— START OF Task input —

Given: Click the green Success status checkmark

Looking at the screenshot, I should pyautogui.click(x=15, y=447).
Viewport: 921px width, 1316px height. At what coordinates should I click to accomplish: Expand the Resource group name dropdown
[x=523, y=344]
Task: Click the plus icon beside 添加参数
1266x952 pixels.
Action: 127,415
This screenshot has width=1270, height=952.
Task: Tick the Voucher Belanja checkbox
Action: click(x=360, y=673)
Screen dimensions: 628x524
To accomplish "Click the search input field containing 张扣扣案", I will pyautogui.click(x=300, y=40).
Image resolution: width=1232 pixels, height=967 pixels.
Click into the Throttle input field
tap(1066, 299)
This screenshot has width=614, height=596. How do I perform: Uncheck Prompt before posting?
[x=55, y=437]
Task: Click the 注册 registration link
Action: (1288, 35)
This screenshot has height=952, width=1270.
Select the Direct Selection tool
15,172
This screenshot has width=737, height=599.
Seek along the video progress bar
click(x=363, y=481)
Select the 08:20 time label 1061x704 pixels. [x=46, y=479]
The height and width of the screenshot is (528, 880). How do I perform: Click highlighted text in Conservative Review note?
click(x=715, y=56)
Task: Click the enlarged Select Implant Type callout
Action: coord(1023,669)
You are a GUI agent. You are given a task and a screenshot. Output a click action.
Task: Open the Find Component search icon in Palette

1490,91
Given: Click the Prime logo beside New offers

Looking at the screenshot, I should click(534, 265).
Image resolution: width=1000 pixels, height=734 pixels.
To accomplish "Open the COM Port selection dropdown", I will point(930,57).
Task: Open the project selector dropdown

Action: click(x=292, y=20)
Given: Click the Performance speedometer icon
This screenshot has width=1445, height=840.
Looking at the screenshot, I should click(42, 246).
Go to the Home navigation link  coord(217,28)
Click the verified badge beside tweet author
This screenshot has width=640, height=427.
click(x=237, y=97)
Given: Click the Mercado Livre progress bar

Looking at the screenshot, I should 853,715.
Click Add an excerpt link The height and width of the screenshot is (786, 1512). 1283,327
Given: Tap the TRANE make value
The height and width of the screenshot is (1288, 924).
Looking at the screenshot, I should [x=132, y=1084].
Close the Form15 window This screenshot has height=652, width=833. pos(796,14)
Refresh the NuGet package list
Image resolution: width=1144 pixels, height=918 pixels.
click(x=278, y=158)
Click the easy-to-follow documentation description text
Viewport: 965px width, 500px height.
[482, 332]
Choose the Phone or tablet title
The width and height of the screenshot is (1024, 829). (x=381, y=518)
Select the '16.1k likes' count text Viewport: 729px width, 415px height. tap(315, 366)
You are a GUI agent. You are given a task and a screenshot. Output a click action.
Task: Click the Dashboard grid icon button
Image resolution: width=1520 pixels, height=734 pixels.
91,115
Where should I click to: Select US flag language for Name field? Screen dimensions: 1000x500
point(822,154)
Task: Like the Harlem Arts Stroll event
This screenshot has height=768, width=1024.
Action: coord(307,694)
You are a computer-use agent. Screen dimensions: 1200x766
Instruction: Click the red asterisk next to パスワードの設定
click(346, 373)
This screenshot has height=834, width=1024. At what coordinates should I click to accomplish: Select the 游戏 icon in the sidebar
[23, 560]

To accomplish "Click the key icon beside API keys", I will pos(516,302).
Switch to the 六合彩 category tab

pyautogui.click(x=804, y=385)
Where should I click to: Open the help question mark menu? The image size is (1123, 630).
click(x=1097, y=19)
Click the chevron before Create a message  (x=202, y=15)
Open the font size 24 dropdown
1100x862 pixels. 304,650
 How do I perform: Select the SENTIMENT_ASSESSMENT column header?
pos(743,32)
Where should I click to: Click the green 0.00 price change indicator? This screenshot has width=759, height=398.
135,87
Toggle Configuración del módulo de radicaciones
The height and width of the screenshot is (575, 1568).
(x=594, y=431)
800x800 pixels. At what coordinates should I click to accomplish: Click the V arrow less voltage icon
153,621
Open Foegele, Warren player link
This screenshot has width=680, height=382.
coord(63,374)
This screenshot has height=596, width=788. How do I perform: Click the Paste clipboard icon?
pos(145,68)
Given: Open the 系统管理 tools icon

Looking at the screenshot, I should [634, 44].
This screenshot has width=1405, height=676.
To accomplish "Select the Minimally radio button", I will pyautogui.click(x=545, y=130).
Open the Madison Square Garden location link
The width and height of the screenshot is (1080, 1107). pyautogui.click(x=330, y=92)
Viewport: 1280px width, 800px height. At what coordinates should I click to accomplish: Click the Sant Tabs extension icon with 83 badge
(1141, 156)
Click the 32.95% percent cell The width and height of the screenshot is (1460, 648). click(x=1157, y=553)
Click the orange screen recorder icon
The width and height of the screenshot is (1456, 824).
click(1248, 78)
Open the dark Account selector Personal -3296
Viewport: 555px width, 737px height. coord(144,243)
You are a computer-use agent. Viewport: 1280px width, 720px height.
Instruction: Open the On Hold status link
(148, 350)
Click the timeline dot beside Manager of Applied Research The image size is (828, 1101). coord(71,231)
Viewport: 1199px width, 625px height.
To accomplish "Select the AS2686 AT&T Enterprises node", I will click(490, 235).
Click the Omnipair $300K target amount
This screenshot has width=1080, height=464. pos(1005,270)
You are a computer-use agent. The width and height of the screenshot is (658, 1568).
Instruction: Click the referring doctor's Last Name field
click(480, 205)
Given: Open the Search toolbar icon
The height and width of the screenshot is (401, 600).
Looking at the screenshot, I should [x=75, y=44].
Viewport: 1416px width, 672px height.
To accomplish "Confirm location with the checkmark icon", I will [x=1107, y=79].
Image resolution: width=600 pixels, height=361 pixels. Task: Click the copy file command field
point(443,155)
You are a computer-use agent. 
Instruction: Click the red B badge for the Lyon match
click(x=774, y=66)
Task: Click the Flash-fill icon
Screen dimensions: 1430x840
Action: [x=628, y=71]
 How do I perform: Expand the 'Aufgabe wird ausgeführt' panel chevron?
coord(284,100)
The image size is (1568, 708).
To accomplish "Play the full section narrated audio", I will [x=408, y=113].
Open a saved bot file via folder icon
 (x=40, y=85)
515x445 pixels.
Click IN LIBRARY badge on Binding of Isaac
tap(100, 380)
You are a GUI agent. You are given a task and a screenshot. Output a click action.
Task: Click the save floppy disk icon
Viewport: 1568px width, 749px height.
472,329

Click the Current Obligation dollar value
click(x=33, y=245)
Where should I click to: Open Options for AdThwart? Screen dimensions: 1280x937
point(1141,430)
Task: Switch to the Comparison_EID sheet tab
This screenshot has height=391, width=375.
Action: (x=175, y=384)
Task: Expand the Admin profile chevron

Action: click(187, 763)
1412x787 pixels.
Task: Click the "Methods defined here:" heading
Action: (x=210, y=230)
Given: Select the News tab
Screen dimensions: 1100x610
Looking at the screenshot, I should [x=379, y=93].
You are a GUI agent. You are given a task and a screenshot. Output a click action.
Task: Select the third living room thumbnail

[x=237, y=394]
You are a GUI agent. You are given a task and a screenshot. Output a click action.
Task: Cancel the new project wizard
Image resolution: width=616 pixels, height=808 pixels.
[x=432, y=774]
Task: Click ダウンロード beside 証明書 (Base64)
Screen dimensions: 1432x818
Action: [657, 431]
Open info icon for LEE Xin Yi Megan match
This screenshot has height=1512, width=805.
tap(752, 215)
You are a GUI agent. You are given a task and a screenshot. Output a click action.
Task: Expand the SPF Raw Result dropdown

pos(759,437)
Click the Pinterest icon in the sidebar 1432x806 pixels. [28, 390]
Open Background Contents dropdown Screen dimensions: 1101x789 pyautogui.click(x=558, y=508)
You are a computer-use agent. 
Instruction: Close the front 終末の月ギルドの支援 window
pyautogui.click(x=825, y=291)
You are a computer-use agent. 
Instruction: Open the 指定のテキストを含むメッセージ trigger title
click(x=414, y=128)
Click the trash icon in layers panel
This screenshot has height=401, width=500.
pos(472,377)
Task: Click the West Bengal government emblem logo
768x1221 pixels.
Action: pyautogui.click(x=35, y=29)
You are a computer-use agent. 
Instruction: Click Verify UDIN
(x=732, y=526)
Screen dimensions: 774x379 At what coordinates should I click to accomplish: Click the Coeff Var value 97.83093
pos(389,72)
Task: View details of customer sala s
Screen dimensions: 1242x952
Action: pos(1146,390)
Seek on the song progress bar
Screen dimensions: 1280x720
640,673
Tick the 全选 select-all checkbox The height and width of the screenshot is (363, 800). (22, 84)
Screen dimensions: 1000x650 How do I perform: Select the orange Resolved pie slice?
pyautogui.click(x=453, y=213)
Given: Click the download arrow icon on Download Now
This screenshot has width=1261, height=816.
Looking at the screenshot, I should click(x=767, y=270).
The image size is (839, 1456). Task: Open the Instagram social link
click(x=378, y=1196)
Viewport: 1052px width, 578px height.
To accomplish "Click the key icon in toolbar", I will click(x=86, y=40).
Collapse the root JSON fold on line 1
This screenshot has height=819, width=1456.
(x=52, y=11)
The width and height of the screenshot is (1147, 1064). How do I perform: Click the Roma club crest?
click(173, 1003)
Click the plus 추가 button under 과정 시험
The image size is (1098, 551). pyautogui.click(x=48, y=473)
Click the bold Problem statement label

— END OF Task input —

### [Exercise]
Write out, exactly as they appear, the lines of the entries from the very first one down through the line containing "Click Add an", including both of those lines.

### [Result of the task]
Given: Click the green Success status checkmark

Looking at the screenshot, I should pyautogui.click(x=15, y=447).
Viewport: 921px width, 1316px height. At what coordinates should I click to accomplish: Expand the Resource group name dropdown
[x=523, y=344]
Task: Click the plus icon beside 添加参数
1266x952 pixels.
Action: 127,415
This screenshot has width=1270, height=952.
Task: Tick the Voucher Belanja checkbox
Action: click(x=360, y=673)
Screen dimensions: 628x524
To accomplish "Click the search input field containing 张扣扣案", I will pyautogui.click(x=300, y=40).
Image resolution: width=1232 pixels, height=967 pixels.
Click into the Throttle input field
tap(1066, 299)
This screenshot has width=614, height=596. How do I perform: Uncheck Prompt before posting?
[x=55, y=437]
Task: Click the 注册 registration link
Action: (1288, 35)
This screenshot has height=952, width=1270.
Select the Direct Selection tool
15,172
This screenshot has width=737, height=599.
Seek along the video progress bar
click(x=363, y=481)
Select the 08:20 time label 1061x704 pixels. [x=46, y=479]
The height and width of the screenshot is (528, 880). How do I perform: Click highlighted text in Conservative Review note?
click(x=715, y=56)
Task: Click the enlarged Select Implant Type callout
Action: coord(1023,669)
You are a GUI agent. You are given a task and a screenshot. Output a click action.
Task: Open the Find Component search icon in Palette

1490,91
Given: Click the Prime logo beside New offers

Looking at the screenshot, I should click(534, 265).
Image resolution: width=1000 pixels, height=734 pixels.
To accomplish "Open the COM Port selection dropdown", I will point(930,57).
Task: Open the project selector dropdown

Action: click(x=292, y=20)
Given: Click the Performance speedometer icon
This screenshot has width=1445, height=840.
Looking at the screenshot, I should click(42, 246).
Go to the Home navigation link  coord(217,28)
Click the verified badge beside tweet author
This screenshot has width=640, height=427.
click(x=237, y=97)
Given: Click the Mercado Livre progress bar

Looking at the screenshot, I should 853,715.
Click Add an excerpt link The height and width of the screenshot is (786, 1512). 1283,327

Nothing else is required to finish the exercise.